Anonymous wrote:
Anonymous wrote:Matter of right development means you don't have to please everybody. But you get a result everybody can live with and that everyone knew was acceptable when they purchased their property. No favoritism involved, just enforcement of rules that bind everyone.
If the Safeway lot were developed MOR, you'd have (at most) a 5 story/50 foot apartment building with 60% lot occupancy where the Safeway store was located and single-family homes (probably duplexes and/or rowhouses) on the land that was Safeway's parking lot. You'd probably have a mixed residential-retail building (also max 50 feet) on Wisconsin, with retail covering the lot and a more slender residential component on top. (Different lot occupancy and FAR constraints for residential vs. retail development). And the campus would remain a HS.
That's significantly less burdensome than a PUD proposing that the private school more than doubles in size PLUS we get the same amount of res/retail SF as there would be
if the Safeway parcel had been devoted to res/retail rather than school use. That's why it's considered greedy and a worst of both worlds scenario. It's a form of double-dipping in which, rather than choosing between two alternatives, the school wants both. And, in fact, claims it's entitled to both and that any one who is critical of this claim is a selfish NIMBY or opposed to affordable housing or insufficiently progressive. It's pretty obnoxious.
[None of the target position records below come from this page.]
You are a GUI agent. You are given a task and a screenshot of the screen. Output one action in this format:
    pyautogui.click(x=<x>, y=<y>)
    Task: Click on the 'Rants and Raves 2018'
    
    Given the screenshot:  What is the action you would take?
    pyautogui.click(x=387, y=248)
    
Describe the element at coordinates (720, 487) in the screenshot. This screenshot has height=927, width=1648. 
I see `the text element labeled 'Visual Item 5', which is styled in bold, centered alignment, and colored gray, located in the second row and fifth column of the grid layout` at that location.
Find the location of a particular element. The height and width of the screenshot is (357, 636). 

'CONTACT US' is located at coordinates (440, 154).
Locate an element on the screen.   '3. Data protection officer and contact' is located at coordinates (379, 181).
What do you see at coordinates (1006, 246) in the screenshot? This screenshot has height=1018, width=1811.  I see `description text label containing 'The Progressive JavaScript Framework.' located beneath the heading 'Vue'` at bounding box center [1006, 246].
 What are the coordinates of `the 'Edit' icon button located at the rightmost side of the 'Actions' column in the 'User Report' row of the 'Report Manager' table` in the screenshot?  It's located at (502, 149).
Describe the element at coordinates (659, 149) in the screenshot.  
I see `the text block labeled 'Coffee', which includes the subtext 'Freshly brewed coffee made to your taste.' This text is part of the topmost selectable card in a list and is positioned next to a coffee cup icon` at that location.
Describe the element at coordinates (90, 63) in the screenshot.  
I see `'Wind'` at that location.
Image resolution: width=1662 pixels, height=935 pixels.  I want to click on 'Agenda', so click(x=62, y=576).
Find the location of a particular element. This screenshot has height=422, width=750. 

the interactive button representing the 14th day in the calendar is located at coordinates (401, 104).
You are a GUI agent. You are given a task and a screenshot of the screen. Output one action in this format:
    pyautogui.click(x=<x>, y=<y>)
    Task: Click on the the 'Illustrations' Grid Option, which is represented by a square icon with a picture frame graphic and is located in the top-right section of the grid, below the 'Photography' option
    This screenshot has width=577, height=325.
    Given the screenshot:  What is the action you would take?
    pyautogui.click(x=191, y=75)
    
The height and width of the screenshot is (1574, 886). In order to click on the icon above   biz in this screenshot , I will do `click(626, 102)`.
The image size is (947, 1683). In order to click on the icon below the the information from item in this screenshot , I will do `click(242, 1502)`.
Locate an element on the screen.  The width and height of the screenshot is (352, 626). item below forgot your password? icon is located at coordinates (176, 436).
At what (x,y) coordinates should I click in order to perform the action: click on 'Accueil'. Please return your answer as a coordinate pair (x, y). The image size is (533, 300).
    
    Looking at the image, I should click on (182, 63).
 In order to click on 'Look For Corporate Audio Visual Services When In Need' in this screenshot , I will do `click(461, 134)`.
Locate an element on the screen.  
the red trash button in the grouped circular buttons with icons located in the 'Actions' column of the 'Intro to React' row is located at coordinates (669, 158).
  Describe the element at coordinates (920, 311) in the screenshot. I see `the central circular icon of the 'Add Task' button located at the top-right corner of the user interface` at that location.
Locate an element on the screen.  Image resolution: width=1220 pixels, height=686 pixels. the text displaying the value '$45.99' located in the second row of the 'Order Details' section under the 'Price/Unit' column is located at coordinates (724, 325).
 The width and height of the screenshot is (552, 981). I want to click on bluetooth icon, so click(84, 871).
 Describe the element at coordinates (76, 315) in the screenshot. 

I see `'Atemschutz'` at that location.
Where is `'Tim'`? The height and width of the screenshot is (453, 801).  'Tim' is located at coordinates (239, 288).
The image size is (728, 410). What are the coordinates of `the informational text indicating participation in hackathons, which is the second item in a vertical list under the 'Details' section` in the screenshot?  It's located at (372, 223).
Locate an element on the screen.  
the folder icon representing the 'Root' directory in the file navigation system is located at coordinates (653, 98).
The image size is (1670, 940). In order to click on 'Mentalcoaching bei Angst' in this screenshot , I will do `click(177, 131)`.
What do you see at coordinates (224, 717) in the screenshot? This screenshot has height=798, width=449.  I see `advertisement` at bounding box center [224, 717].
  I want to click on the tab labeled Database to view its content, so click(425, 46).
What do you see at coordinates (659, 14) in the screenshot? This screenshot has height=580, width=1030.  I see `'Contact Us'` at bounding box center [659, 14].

If it claims it is entitled to both, then clearly there must be some ambiguity in the zoning that allows for them to make this claim. This is not to say that they will be successful in making their case.
If the zoning is crystal clear (it seldom is) then they must apply for an exception. You have every right to object to this exception, representing your own self interest (can't hide some amorphous construct of it as in the neighborhood's best interest...at least own it as self interest). In this case, neither party is greedy. They just want what they want.